:: Records for the exercise ::
────
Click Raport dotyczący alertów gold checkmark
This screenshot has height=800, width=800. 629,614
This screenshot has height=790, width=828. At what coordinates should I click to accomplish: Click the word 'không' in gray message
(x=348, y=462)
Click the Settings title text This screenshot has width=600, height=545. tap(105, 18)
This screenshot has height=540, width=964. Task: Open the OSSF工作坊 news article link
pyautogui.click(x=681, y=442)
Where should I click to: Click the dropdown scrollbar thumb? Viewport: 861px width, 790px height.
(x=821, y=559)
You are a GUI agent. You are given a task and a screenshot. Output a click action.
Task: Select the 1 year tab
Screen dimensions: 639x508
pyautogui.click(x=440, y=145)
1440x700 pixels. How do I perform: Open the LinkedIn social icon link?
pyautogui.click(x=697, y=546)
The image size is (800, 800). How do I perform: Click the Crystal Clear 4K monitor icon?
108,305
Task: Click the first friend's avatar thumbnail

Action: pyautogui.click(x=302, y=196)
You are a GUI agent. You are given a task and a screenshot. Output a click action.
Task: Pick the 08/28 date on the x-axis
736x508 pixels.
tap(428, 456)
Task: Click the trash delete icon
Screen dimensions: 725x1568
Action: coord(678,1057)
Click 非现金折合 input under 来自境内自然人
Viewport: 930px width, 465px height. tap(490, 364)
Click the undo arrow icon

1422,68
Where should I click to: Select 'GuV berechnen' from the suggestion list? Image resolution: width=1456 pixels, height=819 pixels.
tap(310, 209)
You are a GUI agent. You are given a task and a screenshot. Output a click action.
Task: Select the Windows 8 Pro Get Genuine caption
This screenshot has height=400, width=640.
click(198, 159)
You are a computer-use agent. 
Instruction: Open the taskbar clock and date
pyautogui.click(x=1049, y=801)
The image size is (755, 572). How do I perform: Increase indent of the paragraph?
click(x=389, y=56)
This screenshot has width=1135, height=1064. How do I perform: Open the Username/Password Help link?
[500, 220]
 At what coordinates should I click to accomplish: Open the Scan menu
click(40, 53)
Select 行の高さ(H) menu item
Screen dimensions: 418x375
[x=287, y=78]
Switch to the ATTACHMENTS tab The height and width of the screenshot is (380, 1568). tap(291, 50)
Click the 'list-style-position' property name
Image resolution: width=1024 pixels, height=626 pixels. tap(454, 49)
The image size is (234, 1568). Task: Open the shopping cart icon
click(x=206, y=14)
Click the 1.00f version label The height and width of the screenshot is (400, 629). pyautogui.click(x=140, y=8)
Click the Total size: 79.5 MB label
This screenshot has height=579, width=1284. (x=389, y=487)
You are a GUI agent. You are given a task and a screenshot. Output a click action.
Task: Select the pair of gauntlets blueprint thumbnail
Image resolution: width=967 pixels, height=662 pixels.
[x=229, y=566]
────
Copy every line of the listing, exact to the last character.

:: Answer to the exercise ::
Click Raport dotyczący alertów gold checkmark
This screenshot has height=800, width=800. 629,614
This screenshot has height=790, width=828. At what coordinates should I click to accomplish: Click the word 'không' in gray message
(x=348, y=462)
Click the Settings title text This screenshot has width=600, height=545. tap(105, 18)
This screenshot has height=540, width=964. Task: Open the OSSF工作坊 news article link
pyautogui.click(x=681, y=442)
Where should I click to: Click the dropdown scrollbar thumb? Viewport: 861px width, 790px height.
(x=821, y=559)
You are a GUI agent. You are given a task and a screenshot. Output a click action.
Task: Select the 1 year tab
Screen dimensions: 639x508
pyautogui.click(x=440, y=145)
1440x700 pixels. How do I perform: Open the LinkedIn social icon link?
pyautogui.click(x=697, y=546)
The image size is (800, 800). How do I perform: Click the Crystal Clear 4K monitor icon?
108,305
Task: Click the first friend's avatar thumbnail

Action: pyautogui.click(x=302, y=196)
You are a GUI agent. You are given a task and a screenshot. Output a click action.
Task: Pick the 08/28 date on the x-axis
736x508 pixels.
tap(428, 456)
Task: Click the trash delete icon
Screen dimensions: 725x1568
Action: coord(678,1057)
Click 非现金折合 input under 来自境内自然人
Viewport: 930px width, 465px height. tap(490, 364)
Click the undo arrow icon

1422,68
Where should I click to: Select 'GuV berechnen' from the suggestion list? Image resolution: width=1456 pixels, height=819 pixels.
tap(310, 209)
You are a GUI agent. You are given a task and a screenshot. Output a click action.
Task: Select the Windows 8 Pro Get Genuine caption
This screenshot has height=400, width=640.
click(198, 159)
You are a computer-use agent. 
Instruction: Open the taskbar clock and date
pyautogui.click(x=1049, y=801)
The image size is (755, 572). How do I perform: Increase indent of the paragraph?
click(x=389, y=56)
This screenshot has width=1135, height=1064. How do I perform: Open the Username/Password Help link?
[500, 220]
 At what coordinates should I click to accomplish: Open the Scan menu
click(40, 53)
Select 行の高さ(H) menu item
Screen dimensions: 418x375
[x=287, y=78]
Switch to the ATTACHMENTS tab The height and width of the screenshot is (380, 1568). tap(291, 50)
Click the 'list-style-position' property name
Image resolution: width=1024 pixels, height=626 pixels. tap(454, 49)
The image size is (234, 1568). Task: Open the shopping cart icon
click(x=206, y=14)
Click the 1.00f version label The height and width of the screenshot is (400, 629). pyautogui.click(x=140, y=8)
Click the Total size: 79.5 MB label
This screenshot has height=579, width=1284. (x=389, y=487)
You are a GUI agent. You are given a task and a screenshot. Output a click action.
Task: Select the pair of gauntlets blueprint thumbnail
Image resolution: width=967 pixels, height=662 pixels.
[x=229, y=566]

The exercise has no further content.